-- start Selected excerpt --
# New Samyang 12mm f2 for EOS-M



## Dylan777 (Apr 18, 2014)

For those interested:

http://www.dpreview.com/news/2014/03/21/samyang-announces-12mm-1-2-0-ncs-cs-wideangle-for-mirrorless#press

Here is one review with Fuji camera: http://www.aps-photo.com/2014/04/rokinon-12mm-f2-0-for-x-mount-a-first-look/

19mm equivalent to FF, which I think is very nice focal lenght for landscape.


----------



## BL (Apr 18, 2014)

oh that's really cool, I didn't realize 3rd party have started to embrace the M mount!

However, I'm not sure why I would prefer this over Canon's excellent 11-22 IS zoom?

I prefer IS over fast aperture for UWA any day, and AF is just really nice to have, not to mention a convenient range of focal lengths in one lens.

Granted the OEM option likely costs 50%-100% more...


----------



## Dylan777 (Apr 18, 2014)

BL said:


> oh that's really cool, I didn't realize 3rd party have started to embrace the M mount!
> 
> However, I'm not sure why I would prefer this over Canon's excellent 11-22 IS zoom?
> 
> ...



+1....16-35 III with IS would be nice


----------



## BL (Apr 18, 2014)

Dylan777 said:


> +1....16-35 III with IS would be nice



+100

I sold my 16-35II and replaced it with the 11-22 IS


----------



## mrsfotografie (May 6, 2014)

I bought this little lens for my Sony NEX because I just had to have it as a tiny WA option . The lens is built like a tiny tank and is a useful small prime wide angle that handles very well on the NEX. The focus ring is very tight but I found it to be an asset because due to the high DOF you can set focus to the hyperfocal distance and be done with it; you then only need to adjust focus again if the subject distance changes drastically.

There is some chromatic aberration but that's easily corrected in post. I didn't encounter any issues with distortion and think it can get by without any correction unless in the most critical of application. Overall I'm very pleased, and I didn't encounter any of the yellowish patches mentioned in the Fuji review. 

Here are a few CA corrected sample shots from my NEX-6 (1.5x crop). Most of these were shot at f/5.6 and they were processed in Adobe Lightroom. Sorry they're not from an EOS-M


----------



## mrsfotografie (May 6, 2014)

Two more. This is a FUN lens when I want to have a light weight little set-up ;D ;D ;D


----------
-- end Selected excerpt --
-- start Stored data --
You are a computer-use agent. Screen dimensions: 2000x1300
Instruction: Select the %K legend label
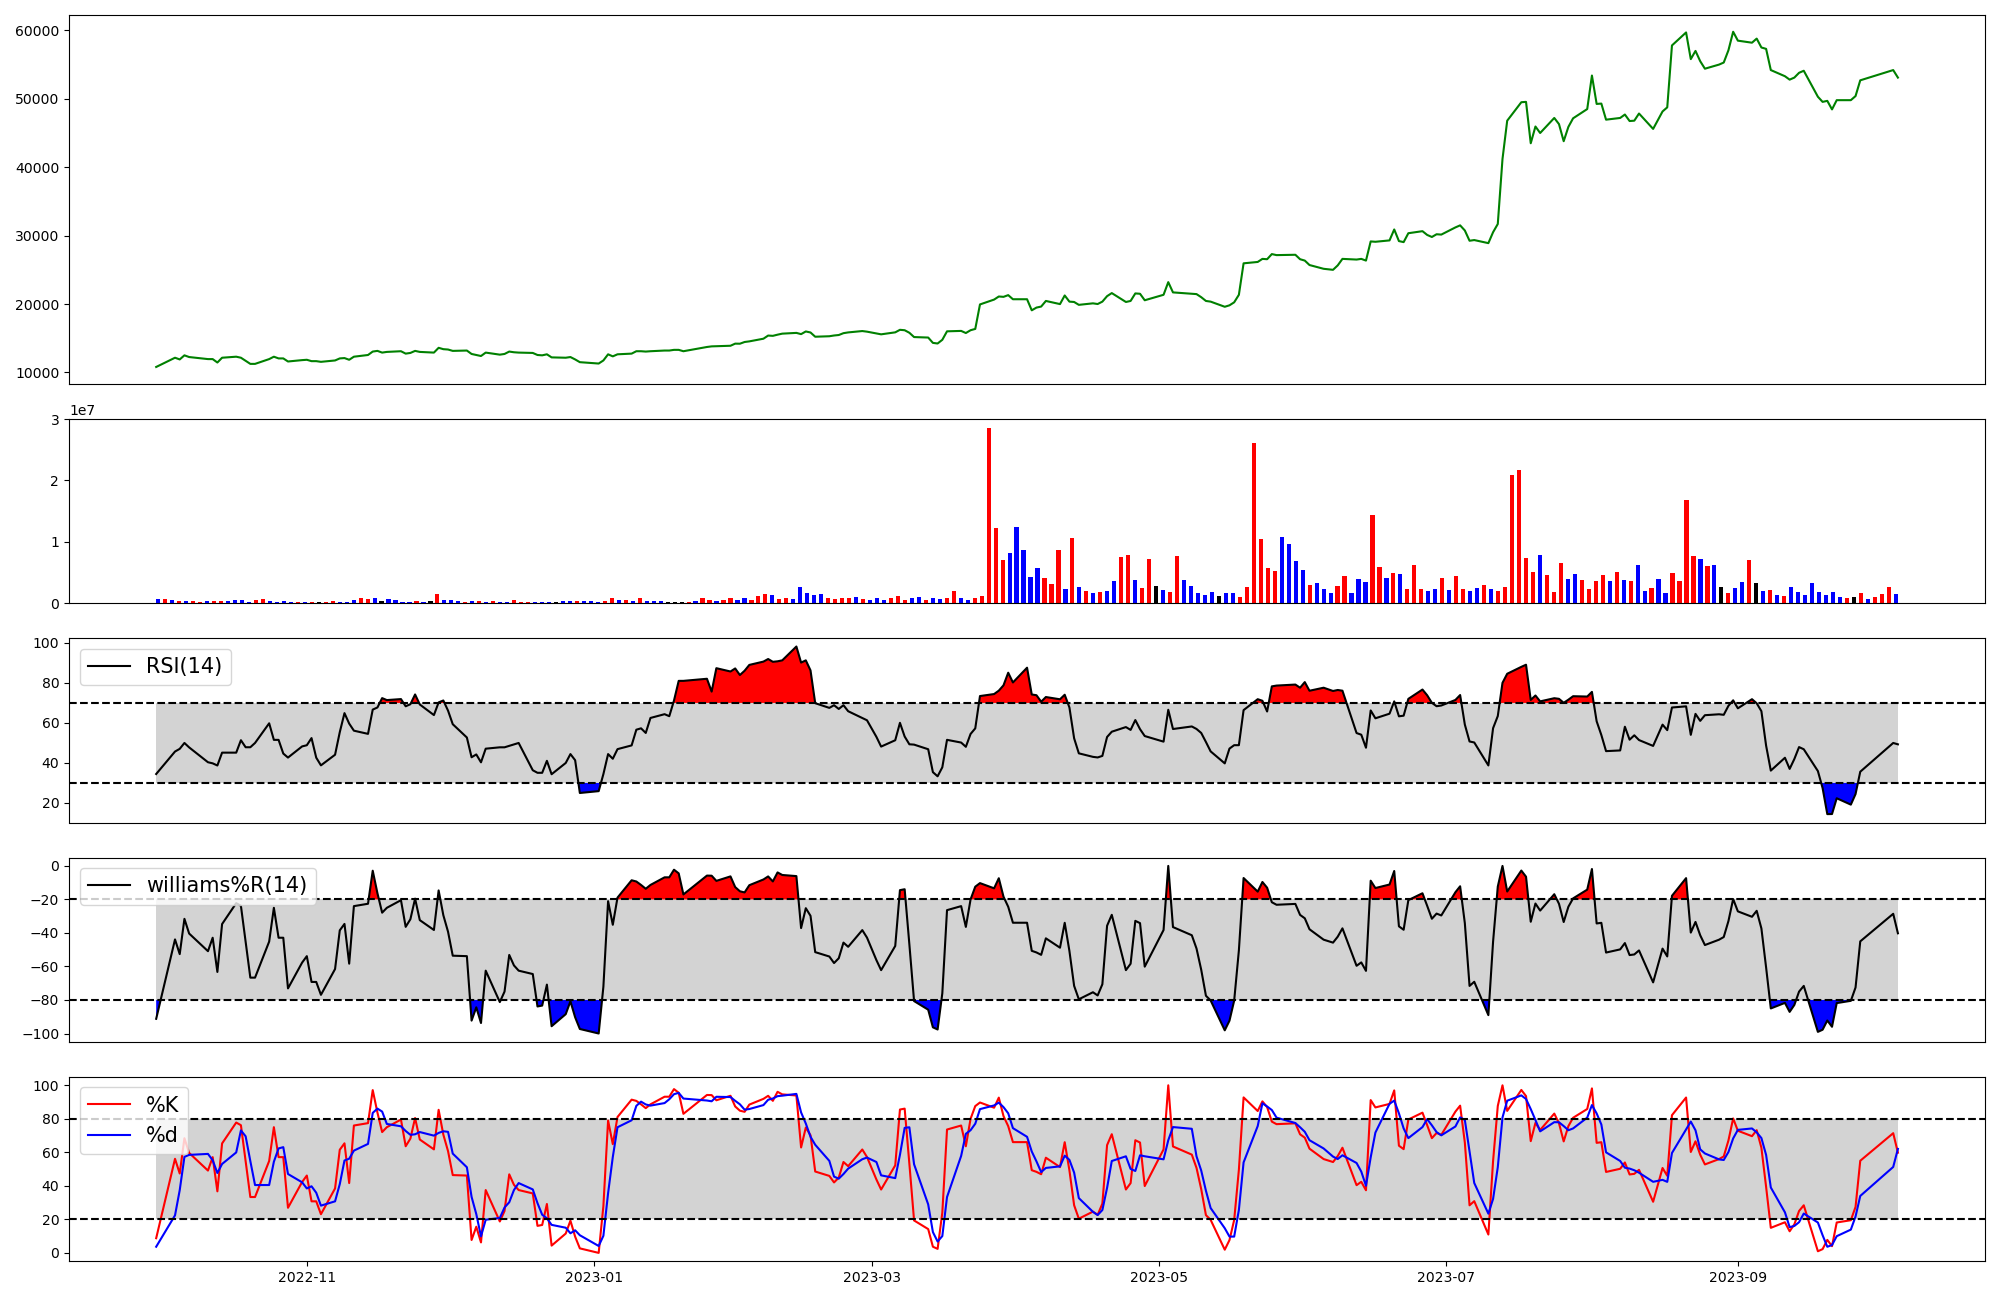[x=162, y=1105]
-- end Stored data --
### Short exercise
Decide whether each statement agrees with the Samyang 12mm thread, answering yes or no and quoting the words that settle it: 1. BL replaced a 16-35II with the 11-22 IS. 2. mrsfotografie found that the lens needed distortion correction. 3. Most of the NEX-6 sample shots were taken at f/2. The listing comes from a separate source, unrelated to the Samyang 12mm thread.

### Finished exercise
1. Yes: "I sold my 16-35II and replaced it with the 11-22 IS"
2. No: "I didn't encounter any issues with distortion and think it can get by without any correction unless in the most critical of application"
3. No: "Most of these were shot at f/5.6"